An article for the Cathedral Times
by the Rev. Canon George Maxwell, Vicar
It’s finally here!
We’re back from our parish retreat. School is out—or will be next week. It’s time to turn our attention to the summer.
The season invites us to slow down and run at a different pace. I am aware, though, that I often react to the days getting longer as if I just heard the starting gun calling me to run a different race. I find myself changing what I am doing, but not how I am doing it. I know I should thankfully be planning to get more rest, but instead I am eagerly charting out ways to get better at play. I am imagining more activities, more trips, more camps, more reading, and more prayer than the season can bear. It never occurred to me to do nothing.
In her book How to Do Nothing: Resisting the Attention Economy, Jenny Odell suggests another way. She invites us to put productivity aside and to cultivate presence, attention, and relational depth instead. Odell argues that the attention economy has hijacked our capacity to notice the world around us. It isn’t just a problem of distraction, she says; it’s a problem of meaning. “The point of doing nothing,” she explains, “isn’t to return to work refreshed, ready to be more productive. It’s to resist the idea that our worth is tied to productivity at all.” In this light, summer becomes more than a vacation season—it becomes a portal to deeper forms of attention and belonging.
To slow down is not to withdraw entirely but to reorient one’s attention. It’s about learning to see again. Odell describes time spent outside observing birds, plants, and the subtle shifts of season. “Nothing” became something—a radical noticing. In the summer months, when nature is in full display, we are offered similar opportunities: the whir of cicadas, the swell of fruit on a backyard vine, the smell of soil after an afternoon storm. Slowing down means attuning ourselves to these overlooked presences and letting them reshape our inner pace.
Odell’s practice is deeply rooted in place. She encourages us to “leave the screen and go outside,” not merely for exercise, but for immersion in what is right before us. When life spills outdoors—into parks, porches, and sidewalks—it’s good to notice where we are. It’s good to return to a favorite bench or walking trail, not for the sake of achieving a fitness goal, but for the joy of being somewhere fully. What Odell calls “situated awareness” is an antidote to the disembodied abstraction of online life. It roots us in community, ecology, and memory.

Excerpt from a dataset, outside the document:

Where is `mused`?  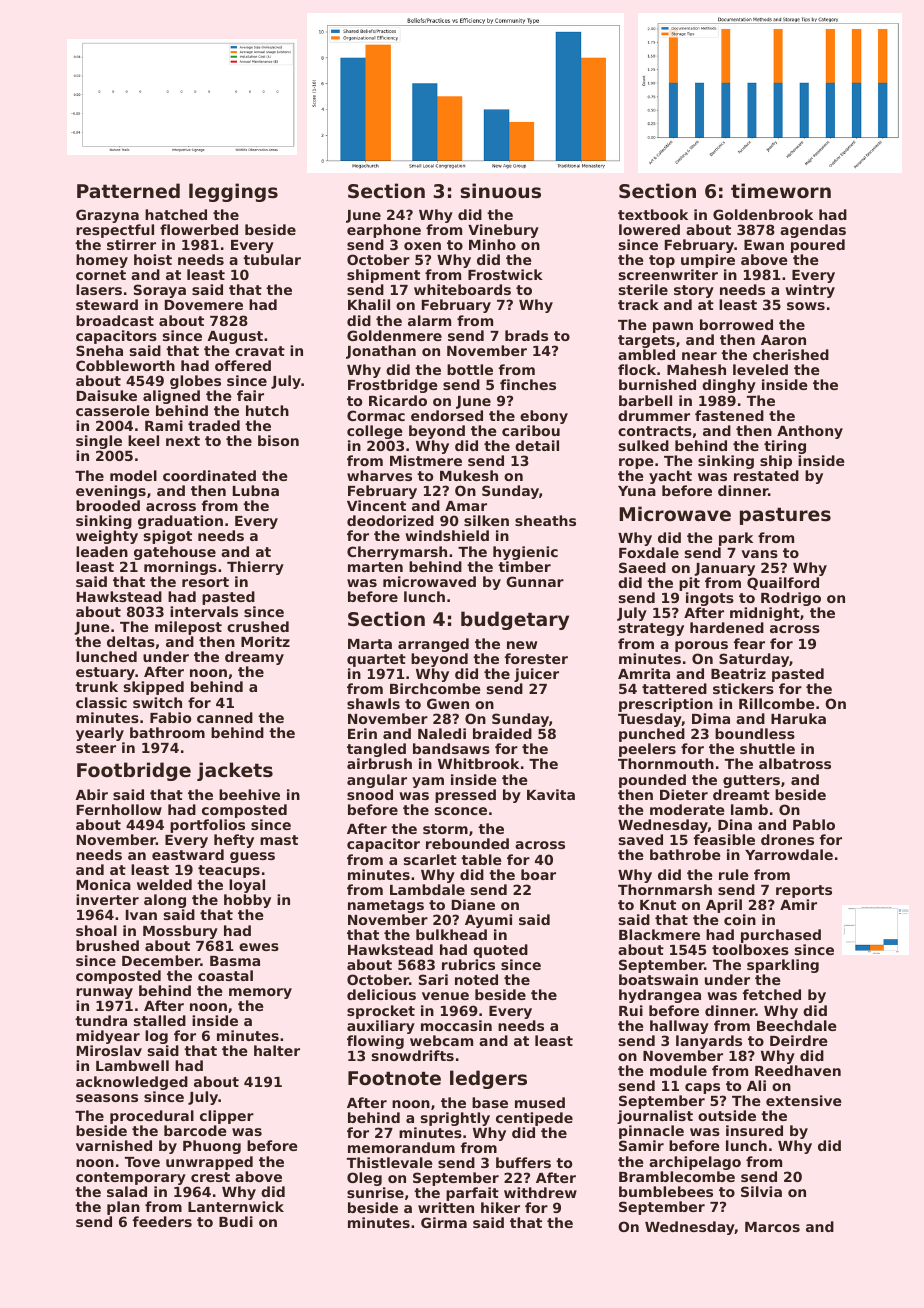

Slowing down, however, is not always easy. It means facing boredom, discomfort, or the fear of falling behind. But Odell invites us to see slowness as an ethical act. When we stop speeding through life, we become more available—to others, to the land, to ourselves. Relationships flourish in time-rich spaces. Communities deepen when people are not perpetually rushing past each other. And most counterculturally, when we slow down, we begin to imagine alternatives to the systems that demand constant hustle. “Doing nothing,” Odell insists, “is about reclaiming our time and attention as our own.”
This summer, I invite you to join me in slowing down and from time to time doing nothing -- not as an accident but as a calling. Jenny Odell’s work reminds us that slowing down is different from checking out. Rather, it is a turning toward the world—not the world as marketed to us, but the world as it is full of nuance, wonder, and slow unfolding. To heed her invitation is to let summer be summer—not a season to conquer, but a season to dwell in.
This summer, we might try doing less and noticing more. We just might realize that, as Odell reminds us, nothing is not an absence, it’s a space where something deeper can grow. It’s where we will find the presence of God and in doing so discover more of ourselves.